En plus, il me semble que la sexualité ne vaut que dans le cadre d’une relation. Je parle pas d’une relation qui mène au mariage hein, je ne suis pas contre un coup d’un soir, mais même dans ce cas pour moi c’est une relation, une attirance, une désir mutuel, un échange. Prendre du plaisir sans que l’autre ait la moindre envie d’en recevoir, ça me semble d’un chiaaaant…
Je me suis amusée à parler de ma dignité juste au dessus, parce que c’est un mot à la mode, brandi quand ça nous arrange, alors qu’il n’y a rien de plus mouvant et intime que cette histoire de dignité. Je comprends totalement que pour un autre, sa dignité passe par le droit de ressentir un orgasme, why not ? Ce paragraphe n’est donc pas à prendre comme un jugement, mais une situation unique. (comme chaque situation l’est)
Bref, je regrette un peu que doc annonce le thème “sexe amour et handicap” et se concentre autant sur l’assistance sexuelle (ce sujet nécessite effectivement d’en parler longuement, mais autant l’annoncer direct). Comme si la privation de sexualité des handicapés était une base acquise, “normale”, personne ne pose la question du pourquoi. Ben je vous la pose : pourquoi ?

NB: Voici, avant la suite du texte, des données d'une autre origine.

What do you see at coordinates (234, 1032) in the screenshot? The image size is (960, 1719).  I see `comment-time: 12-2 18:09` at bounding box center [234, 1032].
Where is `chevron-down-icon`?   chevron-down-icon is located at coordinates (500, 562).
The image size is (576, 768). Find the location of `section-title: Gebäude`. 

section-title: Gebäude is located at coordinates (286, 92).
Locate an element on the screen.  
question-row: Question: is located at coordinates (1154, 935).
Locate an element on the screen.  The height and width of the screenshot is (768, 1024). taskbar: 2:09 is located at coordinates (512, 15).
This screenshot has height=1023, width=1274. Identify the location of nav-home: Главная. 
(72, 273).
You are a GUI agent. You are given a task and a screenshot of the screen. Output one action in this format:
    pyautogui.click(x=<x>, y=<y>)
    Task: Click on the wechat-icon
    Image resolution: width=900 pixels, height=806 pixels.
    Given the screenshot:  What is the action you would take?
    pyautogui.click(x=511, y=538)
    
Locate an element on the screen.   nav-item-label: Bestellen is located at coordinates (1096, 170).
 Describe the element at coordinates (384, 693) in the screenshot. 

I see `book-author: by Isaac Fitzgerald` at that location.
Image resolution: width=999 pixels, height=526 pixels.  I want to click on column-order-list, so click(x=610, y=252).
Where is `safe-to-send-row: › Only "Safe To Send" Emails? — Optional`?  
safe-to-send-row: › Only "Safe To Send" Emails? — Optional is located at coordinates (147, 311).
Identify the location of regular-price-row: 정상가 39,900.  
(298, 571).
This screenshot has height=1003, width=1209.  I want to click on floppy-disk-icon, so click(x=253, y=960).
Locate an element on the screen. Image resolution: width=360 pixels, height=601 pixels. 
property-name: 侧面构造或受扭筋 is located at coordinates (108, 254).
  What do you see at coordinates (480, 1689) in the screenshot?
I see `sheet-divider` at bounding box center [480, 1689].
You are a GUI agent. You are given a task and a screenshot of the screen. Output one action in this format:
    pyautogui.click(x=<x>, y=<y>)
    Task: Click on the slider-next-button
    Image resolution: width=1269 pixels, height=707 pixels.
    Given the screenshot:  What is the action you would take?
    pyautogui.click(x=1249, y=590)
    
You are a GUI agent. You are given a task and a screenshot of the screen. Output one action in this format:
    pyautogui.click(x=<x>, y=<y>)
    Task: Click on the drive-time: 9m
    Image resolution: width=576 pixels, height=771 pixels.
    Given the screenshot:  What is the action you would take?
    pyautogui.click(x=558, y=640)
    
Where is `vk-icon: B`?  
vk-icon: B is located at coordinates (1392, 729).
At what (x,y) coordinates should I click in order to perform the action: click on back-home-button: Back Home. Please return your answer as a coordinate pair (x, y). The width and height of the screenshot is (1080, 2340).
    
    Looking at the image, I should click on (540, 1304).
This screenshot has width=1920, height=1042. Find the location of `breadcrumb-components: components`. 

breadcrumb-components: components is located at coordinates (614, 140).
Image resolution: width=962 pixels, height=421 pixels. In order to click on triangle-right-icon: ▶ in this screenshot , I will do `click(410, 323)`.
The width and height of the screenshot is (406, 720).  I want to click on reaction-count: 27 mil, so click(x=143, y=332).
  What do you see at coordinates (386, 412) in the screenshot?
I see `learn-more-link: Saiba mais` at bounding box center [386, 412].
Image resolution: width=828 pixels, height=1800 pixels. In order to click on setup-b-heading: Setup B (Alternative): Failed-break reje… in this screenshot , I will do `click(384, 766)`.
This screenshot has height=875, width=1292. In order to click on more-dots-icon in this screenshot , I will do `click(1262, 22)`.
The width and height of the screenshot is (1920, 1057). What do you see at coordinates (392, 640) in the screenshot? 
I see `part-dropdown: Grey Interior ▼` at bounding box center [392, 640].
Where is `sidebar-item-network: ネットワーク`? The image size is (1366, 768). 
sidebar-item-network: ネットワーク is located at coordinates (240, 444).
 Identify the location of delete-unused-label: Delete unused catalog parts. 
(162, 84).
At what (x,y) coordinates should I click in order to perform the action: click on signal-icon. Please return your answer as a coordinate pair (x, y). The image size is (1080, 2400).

Vous pouvez sans doute y répondre mieux que moi à propos des peurs que le handicap suscite, de la peur de la différence, du formatage matraqué par la société. Je pourrais aussi parler des handis, formatés par tout ça, qui ne font pas non plus ce qu’il faut, qui n’ont pas appris.
Alors débattre sur l’assistance sexuelle pour pallier à certaines solitudes sexuelles, oui. Mais surtout, sortir les handis de leur cocon, arrêter de leur mitonner des places spéciales, des écoles spéciales, des transports spéciaux, des hébergements spéciaux, des services spéciaux, qui ne font que les contraindre en marge du gros bouillon de la vie. Alors on aura peut-être moins de solitudes sexuelles à gérer.
J’aurais voulu vous montrer une vidéo de Lucie Carrasco, styliste et atteinte d’Amyotrophie spinale comme moi, invitée chez Ardisson en janvier (mais elle n’est plus dispo). Elle y racontait (entre autres) sa vie sexuelle espiègle, et quand elle a avoué ne pas avoir toujours été fidèle (elle si peu “normale” elle se paye le luxe de l’infidélité ?!), oh leurs têtes, vous auriez vu leurs têtes, c’était délicieux. Et ce genre de moments fait joliment avancer le schmilblik.